(Selected excerpt):
◇ ◇ ◇ ◇
Without doubt, steel is the strongest of all boatbuilding materials, and in a stregth/weigth basis is superior to wood, grp, or aluminum. 

Ordinary mild steels have typical tensile strengths of 3,500 to 4,200 kg/cm2 (50,000 to 60,000 psi) and typical yield strengths of 2,100 to 2,800 kg/cm2 (30,000 to 40,000 psi),which is to say they will sustain loads in that order before beginning to stretch or yield without returning to their original position. At the same time, they are very ductile and will elongate 30 to 40 percent before failure. Thus, a steel boat in a collision or cast ashore on rocks may sustain repeated loads or blows that would irretrievably shatter wood, fiberglass, or ferro-cement boats, and yet still be in floating condition when hauled off, though possibly with some bad dents. The high tensile steels are even stronger with typical yield points of 3,500 kg/cm2 (50,000 psi) or more, and ultimate tensile strengths of 5,000 kg/cm2 (70,000 psi) or better. Ductility, of course is less, but still greater than other materials. 

There are other measures of strength besides tensile strength. They are: (1) resistance to impact, (2) stiffness, (3) resistance to abrasion, and (4) fatigue. In all of these categories, steel is in the first rank. As already noted, a steel hull will survive grinding and collisions that would be fatal to other materials. Any vessel that is subject to the repetitive flexions of the sea, is subject to fatigue. Fatigue failure generally starts as a small crack, which can then progress rapidly. The fatigue strength of most materials is usually in direct proportion to their ultimate tensile strength. Wood is not particularly prone to fatigue but its fastenings are. Some of the disastrous cracks and splits that occur in fiberglass hulls are in fact fatigue failures. 

Weight


----------



## Jeff_H (Feb 26, 2000)

This is an interesting site and they are right that steel really looks good on a PSI (Per Square Inch) basis. Glass fibers only have about 80% of the tensile strength of steel and Wood only have about 10% of the tensile strength of steel when taken on a PSI basis.
◇ ◇ ◇ ◇
(Data listing):
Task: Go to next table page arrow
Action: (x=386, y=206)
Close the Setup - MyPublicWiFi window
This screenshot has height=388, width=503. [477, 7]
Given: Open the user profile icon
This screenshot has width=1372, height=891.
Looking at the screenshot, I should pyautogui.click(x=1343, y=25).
◇ ◇ ◇ ◇
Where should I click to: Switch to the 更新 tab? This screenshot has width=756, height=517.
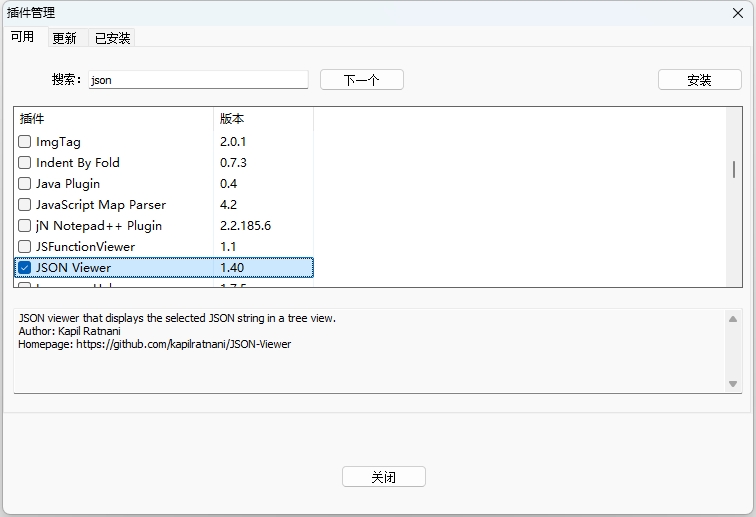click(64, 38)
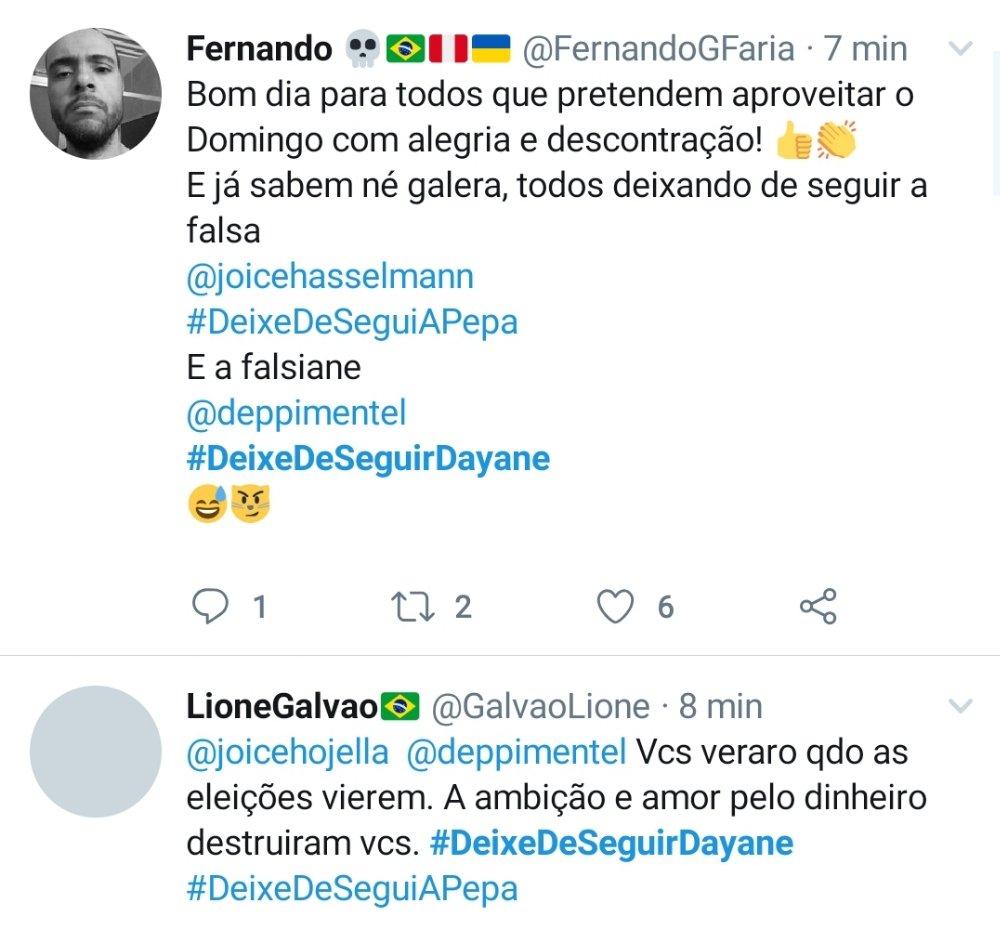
◇ ◇ ◇ ◇
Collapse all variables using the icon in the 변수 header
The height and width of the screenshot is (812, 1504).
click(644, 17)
◇ ◇ ◇ ◇
(Required work):
1. In the steel boatbuilding text, how far will ordinary mild steels stretch before they fail?
2. Print the part of the steel boatbuilding text that starts at the words "This is an interesting" and ends after "a PSI basis.".
3. Proceed with the steel boatbuilding text, picking up right after its last sentence.

(Answer list):
1. 30 to 40 percent

2.
This is an interesting site and they are right that steel really looks good on a PSI (Per Square Inch) basis. Glass fibers only have about 80% of the tensile strength of steel and Wood only have about 10% of the tensile strength of steel when taken on a PSI basis.

3.
BUT when you factor in the relative weights so that you are comparing materials on a pound for pound basis, fiberglass has 4 times greater bending strength and Cored fiberglass has 7 times the bending strength and a fir/cedar cold molded section has a 16 times greater bending strength. If you add a couple laminations epoxy/kevlar to the outlayups, you far exceed the sheer and abrasion resistance of a typical steel section and you end up with a much stiffer, stronger in bending and slightly greater sheer resistant section than a steel section of the same weight. I think that they have spouted the usual "Steel if tougher" mantra without actually running the numbers on a pound by pound basis. They have also glossed over the loss of strength in steel once it has exceeded its yield point. (i.e. been bent)


They are correct that wood has tremendous fatigue resistance but the conventional means of building with wood can result in fatique failures of the fastenings. One of the biggest advantages of cold molded construction is that it pretty much eliminates fastenings and flexure in areas where fatique is possible. They are also correct that fatigue can be a real problem in fiberglass boats and that fatigue is particularly a problem in early fiberglass boats where there is a much higher degree of flexure and there was a poorer handling of resins and fabrics.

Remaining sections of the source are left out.